*EXERCISE GOAL*. Would you transcribe each of the entries exactly, with nothing added or dropped?

** TASK DATA follows **

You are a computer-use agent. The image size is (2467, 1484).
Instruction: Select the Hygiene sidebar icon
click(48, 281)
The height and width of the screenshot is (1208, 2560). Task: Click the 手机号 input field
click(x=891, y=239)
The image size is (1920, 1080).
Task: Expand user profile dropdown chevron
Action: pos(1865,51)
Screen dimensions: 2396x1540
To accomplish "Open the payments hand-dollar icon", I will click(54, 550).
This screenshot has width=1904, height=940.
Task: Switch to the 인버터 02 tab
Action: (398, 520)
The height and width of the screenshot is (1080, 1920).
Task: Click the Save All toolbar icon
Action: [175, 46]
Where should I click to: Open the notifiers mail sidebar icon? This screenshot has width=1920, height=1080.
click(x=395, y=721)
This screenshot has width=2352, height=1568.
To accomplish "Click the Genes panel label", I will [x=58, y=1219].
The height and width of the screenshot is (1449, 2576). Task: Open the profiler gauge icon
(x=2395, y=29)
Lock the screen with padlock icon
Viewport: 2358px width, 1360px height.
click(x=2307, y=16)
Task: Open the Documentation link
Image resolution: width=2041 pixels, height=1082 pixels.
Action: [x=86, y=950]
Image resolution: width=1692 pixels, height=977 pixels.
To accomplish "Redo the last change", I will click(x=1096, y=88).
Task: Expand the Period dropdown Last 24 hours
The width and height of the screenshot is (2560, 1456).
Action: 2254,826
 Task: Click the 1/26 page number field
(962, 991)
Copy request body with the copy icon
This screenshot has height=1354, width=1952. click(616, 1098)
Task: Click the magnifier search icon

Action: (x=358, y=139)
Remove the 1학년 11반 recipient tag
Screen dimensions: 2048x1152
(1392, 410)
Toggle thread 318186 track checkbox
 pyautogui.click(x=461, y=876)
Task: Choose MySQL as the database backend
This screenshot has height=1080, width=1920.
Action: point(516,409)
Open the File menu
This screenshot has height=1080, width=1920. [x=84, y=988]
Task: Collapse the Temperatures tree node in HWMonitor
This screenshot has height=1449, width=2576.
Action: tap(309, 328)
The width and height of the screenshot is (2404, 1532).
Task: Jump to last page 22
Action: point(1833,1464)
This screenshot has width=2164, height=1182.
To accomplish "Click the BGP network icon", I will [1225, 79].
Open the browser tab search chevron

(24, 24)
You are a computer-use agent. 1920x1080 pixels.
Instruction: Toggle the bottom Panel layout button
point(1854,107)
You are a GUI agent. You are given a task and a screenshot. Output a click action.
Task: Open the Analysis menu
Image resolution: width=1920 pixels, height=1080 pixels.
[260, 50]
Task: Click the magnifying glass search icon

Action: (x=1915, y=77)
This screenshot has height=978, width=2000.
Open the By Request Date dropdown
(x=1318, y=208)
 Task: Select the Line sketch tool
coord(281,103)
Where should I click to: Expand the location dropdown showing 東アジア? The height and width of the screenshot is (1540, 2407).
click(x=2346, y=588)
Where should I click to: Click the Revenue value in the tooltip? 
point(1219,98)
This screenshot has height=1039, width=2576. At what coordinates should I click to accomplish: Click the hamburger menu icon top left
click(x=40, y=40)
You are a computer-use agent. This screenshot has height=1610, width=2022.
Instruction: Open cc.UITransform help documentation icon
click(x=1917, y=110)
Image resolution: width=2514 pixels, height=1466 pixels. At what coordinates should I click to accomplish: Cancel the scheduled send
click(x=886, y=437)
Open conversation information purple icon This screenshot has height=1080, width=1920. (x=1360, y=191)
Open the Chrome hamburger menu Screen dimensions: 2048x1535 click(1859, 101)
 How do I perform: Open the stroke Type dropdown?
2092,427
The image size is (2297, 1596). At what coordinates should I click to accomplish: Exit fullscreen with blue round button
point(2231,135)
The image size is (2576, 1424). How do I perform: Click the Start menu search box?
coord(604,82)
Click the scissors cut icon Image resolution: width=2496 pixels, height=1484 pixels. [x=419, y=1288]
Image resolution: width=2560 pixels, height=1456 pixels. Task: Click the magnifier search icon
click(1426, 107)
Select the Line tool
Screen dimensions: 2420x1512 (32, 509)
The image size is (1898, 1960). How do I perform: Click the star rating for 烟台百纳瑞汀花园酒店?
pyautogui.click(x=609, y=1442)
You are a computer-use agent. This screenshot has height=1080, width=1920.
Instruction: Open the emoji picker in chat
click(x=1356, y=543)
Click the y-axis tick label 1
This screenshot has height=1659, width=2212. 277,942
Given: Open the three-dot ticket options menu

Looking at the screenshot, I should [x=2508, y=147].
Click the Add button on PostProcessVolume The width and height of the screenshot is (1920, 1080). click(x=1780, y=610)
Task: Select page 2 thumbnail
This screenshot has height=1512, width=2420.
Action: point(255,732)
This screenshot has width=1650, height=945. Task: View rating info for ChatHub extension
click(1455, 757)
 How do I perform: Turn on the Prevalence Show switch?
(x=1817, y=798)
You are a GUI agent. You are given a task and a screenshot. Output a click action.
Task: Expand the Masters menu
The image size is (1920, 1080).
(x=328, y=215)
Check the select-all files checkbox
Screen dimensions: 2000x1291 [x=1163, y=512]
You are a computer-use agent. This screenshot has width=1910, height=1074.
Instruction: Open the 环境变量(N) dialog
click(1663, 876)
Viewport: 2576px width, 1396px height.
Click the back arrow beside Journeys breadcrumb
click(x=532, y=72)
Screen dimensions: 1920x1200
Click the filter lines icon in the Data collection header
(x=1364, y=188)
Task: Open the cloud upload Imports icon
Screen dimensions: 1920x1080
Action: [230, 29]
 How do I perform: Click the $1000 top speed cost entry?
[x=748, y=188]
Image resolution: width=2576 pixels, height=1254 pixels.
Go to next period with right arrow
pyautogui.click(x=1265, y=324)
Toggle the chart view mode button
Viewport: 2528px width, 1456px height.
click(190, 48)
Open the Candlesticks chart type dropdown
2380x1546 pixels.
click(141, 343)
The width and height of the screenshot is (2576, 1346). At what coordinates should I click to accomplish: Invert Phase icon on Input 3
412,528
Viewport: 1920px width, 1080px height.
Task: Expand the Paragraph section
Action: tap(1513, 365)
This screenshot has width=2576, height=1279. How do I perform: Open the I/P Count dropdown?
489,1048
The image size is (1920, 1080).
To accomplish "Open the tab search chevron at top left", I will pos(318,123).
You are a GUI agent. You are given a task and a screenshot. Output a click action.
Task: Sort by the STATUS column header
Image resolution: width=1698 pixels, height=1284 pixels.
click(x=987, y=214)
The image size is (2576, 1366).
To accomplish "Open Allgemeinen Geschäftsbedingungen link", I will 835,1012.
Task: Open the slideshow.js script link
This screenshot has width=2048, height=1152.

** End of TASK DATA **

*RESPONSE*.
You are a computer-use agent. The image size is (2467, 1484).
Instruction: Select the Hygiene sidebar icon
click(48, 281)
The height and width of the screenshot is (1208, 2560). Task: Click the 手机号 input field
click(x=891, y=239)
The image size is (1920, 1080).
Task: Expand user profile dropdown chevron
Action: pos(1865,51)
Screen dimensions: 2396x1540
To accomplish "Open the payments hand-dollar icon", I will click(54, 550).
This screenshot has width=1904, height=940.
Task: Switch to the 인버터 02 tab
Action: (398, 520)
The height and width of the screenshot is (1080, 1920).
Task: Click the Save All toolbar icon
Action: [175, 46]
Where should I click to: Open the notifiers mail sidebar icon? This screenshot has width=1920, height=1080.
click(x=395, y=721)
This screenshot has width=2352, height=1568.
To accomplish "Click the Genes panel label", I will [x=58, y=1219].
The height and width of the screenshot is (1449, 2576). Task: Open the profiler gauge icon
(x=2395, y=29)
Lock the screen with padlock icon
Viewport: 2358px width, 1360px height.
click(x=2307, y=16)
Task: Open the Documentation link
Image resolution: width=2041 pixels, height=1082 pixels.
Action: [x=86, y=950]
Image resolution: width=1692 pixels, height=977 pixels.
To accomplish "Redo the last change", I will click(x=1096, y=88).
Task: Expand the Period dropdown Last 24 hours
The width and height of the screenshot is (2560, 1456).
Action: 2254,826
 Task: Click the 1/26 page number field
(962, 991)
Copy request body with the copy icon
This screenshot has height=1354, width=1952. click(616, 1098)
Task: Click the magnifier search icon

Action: (x=358, y=139)
Remove the 1학년 11반 recipient tag
Screen dimensions: 2048x1152
(1392, 410)
Toggle thread 318186 track checkbox
 pyautogui.click(x=461, y=876)
Task: Choose MySQL as the database backend
This screenshot has height=1080, width=1920.
Action: point(516,409)
Open the File menu
This screenshot has height=1080, width=1920. [x=84, y=988]
Task: Collapse the Temperatures tree node in HWMonitor
This screenshot has height=1449, width=2576.
Action: tap(309, 328)
The width and height of the screenshot is (2404, 1532).
Task: Jump to last page 22
Action: point(1833,1464)
This screenshot has width=2164, height=1182.
To accomplish "Click the BGP network icon", I will [1225, 79].
Open the browser tab search chevron

(24, 24)
You are a computer-use agent. 1920x1080 pixels.
Instruction: Toggle the bottom Panel layout button
point(1854,107)
You are a GUI agent. You are given a task and a screenshot. Output a click action.
Task: Open the Analysis menu
Image resolution: width=1920 pixels, height=1080 pixels.
[260, 50]
Task: Click the magnifying glass search icon

Action: (x=1915, y=77)
This screenshot has height=978, width=2000.
Open the By Request Date dropdown
(x=1318, y=208)
 Task: Select the Line sketch tool
coord(281,103)
Where should I click to: Expand the location dropdown showing 東アジア? The height and width of the screenshot is (1540, 2407).
click(x=2346, y=588)
Where should I click to: Click the Revenue value in the tooltip? 
point(1219,98)
This screenshot has height=1039, width=2576. At what coordinates should I click to accomplish: Click the hamburger menu icon top left
click(x=40, y=40)
You are a computer-use agent. This screenshot has height=1610, width=2022.
Instruction: Open cc.UITransform help documentation icon
click(x=1917, y=110)
Image resolution: width=2514 pixels, height=1466 pixels. At what coordinates should I click to accomplish: Cancel the scheduled send
click(x=886, y=437)
Open conversation information purple icon This screenshot has height=1080, width=1920. (x=1360, y=191)
Open the Chrome hamburger menu Screen dimensions: 2048x1535 click(1859, 101)
 How do I perform: Open the stroke Type dropdown?
2092,427
The image size is (2297, 1596). At what coordinates should I click to accomplish: Exit fullscreen with blue round button
point(2231,135)
The image size is (2576, 1424). How do I perform: Click the Start menu search box?
coord(604,82)
Click the scissors cut icon Image resolution: width=2496 pixels, height=1484 pixels. [x=419, y=1288]
Image resolution: width=2560 pixels, height=1456 pixels. Task: Click the magnifier search icon
click(1426, 107)
Select the Line tool
Screen dimensions: 2420x1512 (32, 509)
The image size is (1898, 1960). How do I perform: Click the star rating for 烟台百纳瑞汀花园酒店?
pyautogui.click(x=609, y=1442)
You are a computer-use agent. This screenshot has height=1080, width=1920.
Instruction: Open the emoji picker in chat
click(x=1356, y=543)
Click the y-axis tick label 1
This screenshot has height=1659, width=2212. 277,942
Given: Open the three-dot ticket options menu

Looking at the screenshot, I should [x=2508, y=147].
Click the Add button on PostProcessVolume The width and height of the screenshot is (1920, 1080). click(x=1780, y=610)
Task: Select page 2 thumbnail
This screenshot has height=1512, width=2420.
Action: point(255,732)
This screenshot has width=1650, height=945. Task: View rating info for ChatHub extension
click(1455, 757)
 How do I perform: Turn on the Prevalence Show switch?
(x=1817, y=798)
You are a GUI agent. You are given a task and a screenshot. Output a click action.
Task: Expand the Masters menu
The image size is (1920, 1080).
(x=328, y=215)
Check the select-all files checkbox
Screen dimensions: 2000x1291 [x=1163, y=512]
You are a computer-use agent. This screenshot has width=1910, height=1074.
Instruction: Open the 环境变量(N) dialog
click(1663, 876)
Viewport: 2576px width, 1396px height.
Click the back arrow beside Journeys breadcrumb
click(x=532, y=72)
Screen dimensions: 1920x1200
Click the filter lines icon in the Data collection header
(x=1364, y=188)
Task: Open the cloud upload Imports icon
Screen dimensions: 1920x1080
Action: [230, 29]
 How do I perform: Click the $1000 top speed cost entry?
[x=748, y=188]
Image resolution: width=2576 pixels, height=1254 pixels.
Go to next period with right arrow
pyautogui.click(x=1265, y=324)
Toggle the chart view mode button
Viewport: 2528px width, 1456px height.
click(190, 48)
Open the Candlesticks chart type dropdown
2380x1546 pixels.
click(141, 343)
The width and height of the screenshot is (2576, 1346). At what coordinates should I click to accomplish: Invert Phase icon on Input 3
412,528
Viewport: 1920px width, 1080px height.
Task: Expand the Paragraph section
Action: tap(1513, 365)
This screenshot has width=2576, height=1279. How do I perform: Open the I/P Count dropdown?
489,1048
The image size is (1920, 1080).
To accomplish "Open the tab search chevron at top left", I will pos(318,123).
You are a GUI agent. You are given a task and a screenshot. Output a click action.
Task: Sort by the STATUS column header
Image resolution: width=1698 pixels, height=1284 pixels.
click(x=987, y=214)
The image size is (2576, 1366).
To accomplish "Open Allgemeinen Geschäftsbedingungen link", I will 835,1012.
Task: Open the slideshow.js script link
This screenshot has width=2048, height=1152.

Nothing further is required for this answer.